--- Material provided Enclosed Below ---

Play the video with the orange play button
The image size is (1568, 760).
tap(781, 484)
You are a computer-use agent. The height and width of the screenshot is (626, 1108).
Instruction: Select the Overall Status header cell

--- End of Enclosed Material provided ---

# Directions for this task:
Exact copies are needed of the line with "You are a computer-use" and each line after it through the end of the material above.

# Response below:
You are a computer-use agent. The height and width of the screenshot is (626, 1108).
Instruction: Select the Overall Status header cell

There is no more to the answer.